The Equipment Leasing and Finance Association’s (ELFA) Monthly Leasing and Finance Index, which reports economic activity from 25 companies representing a cross section of the $900 billion equipment finance sector, showed their overall new business volume for December was $12.1 billion, down 6 percent year-over-year from new business volume in December 2019. Volume was up 66 percent month-to-month from $7.3 billion in November in a typical end-of-year spike. Cumulative new business volume for 2020 was down almost 6 percent compared to 2019.
Receivables over 30 days were 2.20 percent, down from 2.30 percent the previous month and unchanged from the same period in 2019. Charge-offs were 0.59 percent, down from 0.61 percent the previous month and up from 0.51 percent in the year-earlier period.Credit approvals totaled 75.2 percent, up from 70.4 percent in November. Total headcount for equipment finance companies was down 4.6 percent year-over-year.
Separately, the Equipment Leasing & Finance Foundation’s Monthly Confidence Index (MCI-EFI) in January is 59.6, unchanged from the December index.
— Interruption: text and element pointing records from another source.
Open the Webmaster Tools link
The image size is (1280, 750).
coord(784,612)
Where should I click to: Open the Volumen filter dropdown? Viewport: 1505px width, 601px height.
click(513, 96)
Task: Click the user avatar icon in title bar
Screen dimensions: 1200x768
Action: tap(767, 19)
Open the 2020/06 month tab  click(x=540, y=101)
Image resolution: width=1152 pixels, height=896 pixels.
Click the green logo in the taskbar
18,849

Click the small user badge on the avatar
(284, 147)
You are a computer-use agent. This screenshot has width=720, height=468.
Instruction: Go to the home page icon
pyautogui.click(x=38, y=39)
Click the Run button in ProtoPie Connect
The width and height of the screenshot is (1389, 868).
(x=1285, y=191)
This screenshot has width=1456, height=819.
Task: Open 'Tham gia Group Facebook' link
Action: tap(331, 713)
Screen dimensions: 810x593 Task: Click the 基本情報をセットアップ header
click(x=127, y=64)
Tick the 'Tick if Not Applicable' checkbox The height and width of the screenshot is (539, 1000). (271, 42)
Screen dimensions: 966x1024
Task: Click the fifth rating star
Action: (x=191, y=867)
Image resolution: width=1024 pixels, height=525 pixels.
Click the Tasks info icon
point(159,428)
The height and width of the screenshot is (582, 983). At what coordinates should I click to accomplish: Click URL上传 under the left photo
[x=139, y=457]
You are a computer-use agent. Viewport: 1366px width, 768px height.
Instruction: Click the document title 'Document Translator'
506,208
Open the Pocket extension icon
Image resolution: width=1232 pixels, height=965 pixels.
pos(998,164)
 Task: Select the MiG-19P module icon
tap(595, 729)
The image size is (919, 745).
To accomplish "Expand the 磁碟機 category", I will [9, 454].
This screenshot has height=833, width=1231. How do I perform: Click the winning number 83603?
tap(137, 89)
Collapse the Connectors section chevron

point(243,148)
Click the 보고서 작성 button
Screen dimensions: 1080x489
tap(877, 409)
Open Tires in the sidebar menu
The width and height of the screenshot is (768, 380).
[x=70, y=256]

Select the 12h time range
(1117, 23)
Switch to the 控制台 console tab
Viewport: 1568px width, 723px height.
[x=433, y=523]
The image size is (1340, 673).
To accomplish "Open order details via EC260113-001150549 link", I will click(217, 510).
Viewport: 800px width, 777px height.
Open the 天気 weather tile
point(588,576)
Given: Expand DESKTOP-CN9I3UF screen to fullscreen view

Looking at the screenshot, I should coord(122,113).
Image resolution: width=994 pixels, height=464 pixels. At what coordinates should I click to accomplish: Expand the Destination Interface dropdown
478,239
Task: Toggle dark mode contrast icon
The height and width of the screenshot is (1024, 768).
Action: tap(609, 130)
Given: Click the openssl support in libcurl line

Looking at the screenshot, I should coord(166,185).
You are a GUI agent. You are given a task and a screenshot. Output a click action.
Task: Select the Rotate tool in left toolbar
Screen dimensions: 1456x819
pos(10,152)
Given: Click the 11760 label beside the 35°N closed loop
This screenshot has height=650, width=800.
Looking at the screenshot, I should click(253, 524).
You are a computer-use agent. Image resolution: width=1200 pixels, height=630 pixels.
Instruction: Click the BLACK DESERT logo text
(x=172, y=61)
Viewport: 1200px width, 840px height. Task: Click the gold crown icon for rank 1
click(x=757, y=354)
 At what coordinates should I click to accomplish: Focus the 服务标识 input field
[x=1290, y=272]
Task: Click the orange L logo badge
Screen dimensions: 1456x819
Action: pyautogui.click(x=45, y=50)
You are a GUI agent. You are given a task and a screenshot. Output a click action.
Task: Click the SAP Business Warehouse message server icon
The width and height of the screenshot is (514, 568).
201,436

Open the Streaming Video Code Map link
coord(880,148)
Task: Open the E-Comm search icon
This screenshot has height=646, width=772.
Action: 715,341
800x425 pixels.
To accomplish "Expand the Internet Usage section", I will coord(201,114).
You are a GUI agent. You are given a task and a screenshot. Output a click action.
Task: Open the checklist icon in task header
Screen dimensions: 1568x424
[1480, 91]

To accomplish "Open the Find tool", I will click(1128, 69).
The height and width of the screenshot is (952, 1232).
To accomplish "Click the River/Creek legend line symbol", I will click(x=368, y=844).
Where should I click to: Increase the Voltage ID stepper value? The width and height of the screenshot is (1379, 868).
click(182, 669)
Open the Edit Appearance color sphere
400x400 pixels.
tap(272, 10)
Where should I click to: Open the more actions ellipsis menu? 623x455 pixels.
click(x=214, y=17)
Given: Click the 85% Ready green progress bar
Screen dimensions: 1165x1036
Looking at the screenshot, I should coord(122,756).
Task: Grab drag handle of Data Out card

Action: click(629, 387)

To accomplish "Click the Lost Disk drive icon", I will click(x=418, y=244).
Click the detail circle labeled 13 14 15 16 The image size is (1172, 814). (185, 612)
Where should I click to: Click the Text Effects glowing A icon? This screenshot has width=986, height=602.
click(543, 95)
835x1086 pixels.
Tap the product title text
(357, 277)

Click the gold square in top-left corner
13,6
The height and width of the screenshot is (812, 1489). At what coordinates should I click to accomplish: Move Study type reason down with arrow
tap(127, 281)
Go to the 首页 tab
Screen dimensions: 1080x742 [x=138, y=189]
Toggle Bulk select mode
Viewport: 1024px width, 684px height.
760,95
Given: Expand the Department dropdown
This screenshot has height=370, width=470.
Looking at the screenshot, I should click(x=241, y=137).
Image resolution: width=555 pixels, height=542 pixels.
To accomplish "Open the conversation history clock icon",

ELFA President and CEO Ralph Petta said, “While 2020 certainly presented serious challenges to our nation’s economic well-being as well as to the physical well-being of many of our citizens, the equipment finance business, overall, showed remarkable resilience and durability. In early 2020, our industry seemed poised to continue 2019’s strong performance, as measured by a variety of key metrics. Now, looking in the rearview mirror, at the start of a new year that brings such hope and promise—with new stimulus initiatives coming out of Washington and distribution of a vaccine designed to protect our people—most equipment finance sector observers would consider a single-digit decline in year-over-year new business volume tolerable, if not acceptable.”